Polly Pallister-Wilkins makes a similar point in her 2011 paper on joint Israeli and Palestinian activism in response to the building of what she calls the ‘Separation Wall’ (a permanent, Israeli-built barrier inside the West Bank). Scholars need to take care, she argues, to avoid reproducing ‘somewhat romantic and utopian notions of heroic resistance movements, within which power relations are absent’ (Antipode 43:1854). Indeed, not only scholars but also activists themselves: the groups she worked with employ ‘pre-figurative direct action…it aims not to reproduce that which it is resisting, in its own struggle’ (1870).
In the context of what we might call all this “agency-talk”, Andrew Cumbers, Gesa Helms and Kate Swanson argued in 2010 for the careful unpacking of concepts such as “resistance”. What is resistance, exactly? The category could cover everything from dissimulation and false compliance, through reworking rules and redistributing resources, to directly challenging existing social relations. Plainly it means different things at different times in different places: ‘agency and resistance of the more everyday sort continue even in the most coercive and regressive economic environments…[and] past processes of activism and class consciousness remain as latent reserves that can be drawn upon for present and future collective struggles’ (Antipode 42: 68).
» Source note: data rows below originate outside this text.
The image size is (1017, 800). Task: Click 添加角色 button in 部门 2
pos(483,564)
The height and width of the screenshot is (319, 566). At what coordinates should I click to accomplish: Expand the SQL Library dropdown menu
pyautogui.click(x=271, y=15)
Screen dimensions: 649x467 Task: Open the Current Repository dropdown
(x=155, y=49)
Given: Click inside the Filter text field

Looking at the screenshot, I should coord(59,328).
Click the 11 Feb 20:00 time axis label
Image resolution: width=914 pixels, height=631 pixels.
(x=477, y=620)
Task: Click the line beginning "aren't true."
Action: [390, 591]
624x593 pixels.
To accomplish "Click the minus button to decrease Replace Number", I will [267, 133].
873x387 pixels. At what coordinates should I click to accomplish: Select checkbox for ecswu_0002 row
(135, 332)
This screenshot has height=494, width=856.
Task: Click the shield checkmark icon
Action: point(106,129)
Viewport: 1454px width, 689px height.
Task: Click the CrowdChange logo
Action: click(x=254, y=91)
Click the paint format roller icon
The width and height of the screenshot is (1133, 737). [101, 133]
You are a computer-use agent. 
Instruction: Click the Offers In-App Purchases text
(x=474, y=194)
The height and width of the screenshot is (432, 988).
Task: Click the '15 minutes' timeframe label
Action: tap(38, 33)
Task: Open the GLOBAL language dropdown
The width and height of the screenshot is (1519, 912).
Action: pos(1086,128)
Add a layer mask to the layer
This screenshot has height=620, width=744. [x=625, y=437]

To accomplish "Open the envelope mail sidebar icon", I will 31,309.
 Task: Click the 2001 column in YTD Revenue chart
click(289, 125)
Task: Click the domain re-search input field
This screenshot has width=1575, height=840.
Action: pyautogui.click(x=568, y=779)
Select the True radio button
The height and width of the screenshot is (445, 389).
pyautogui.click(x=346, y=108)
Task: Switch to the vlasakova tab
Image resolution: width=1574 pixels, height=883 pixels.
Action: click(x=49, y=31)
As Cumbers et al. urge us to rethink agency, so Don Mitchell – in his 2009 Antipode RGS-IBG lecture (published 2011) – urges us to carefully consider the conditions under which agency is exercised. People make their own history and geography, not under circumstances chosen by themselves, but under circumstances given and inherited. The significance of these ‘directly confronted’ conditions, as Marx called them, is the focus of Mitchell’s rich analysis of the struggles over agribusiness in post-World War II California. Working men and women did struggle, Mitchell tells us, they did challenge corporate agriculture, but the landscape in which they found themselves was simply too hostile to their strategies; it was not something they could shape meaningfully. Sometimes the world presents too many constraints, too few opportunities, and thus ‘[w]e need to depict, analyse and understand the world as it really is, if we are ever going to understand the means by which it might become the world we would like it to be’ (Antipode 43:567).
Finally, let’s end by thinking about one of the most talked about features of contemporary protest: its “networked” nature. Whether being lauded (Twitter and Facebook during the Arabic Spring) or denounced (BlackBerry Messenger during England’s riots), the use of social media has been much commented on recently. An excellent analysis of its potential can be found in Mark de Socio’s 2010 account of academics as activists mobilising to secure the freedom of one of their colleagues, Ghazi-Walid Falah, who has unlawfully arrested and held incommunicado, uncharged by Israeli police in 2006. His paper (in Antipode 42) presents a fine-grained analysis of the geography of the campaign, explaining how a more or less loosely-defined network of individuals pulled together, making use of modern communications technologies, to form something causally efficacious – a community properly so-called – in the face of state power.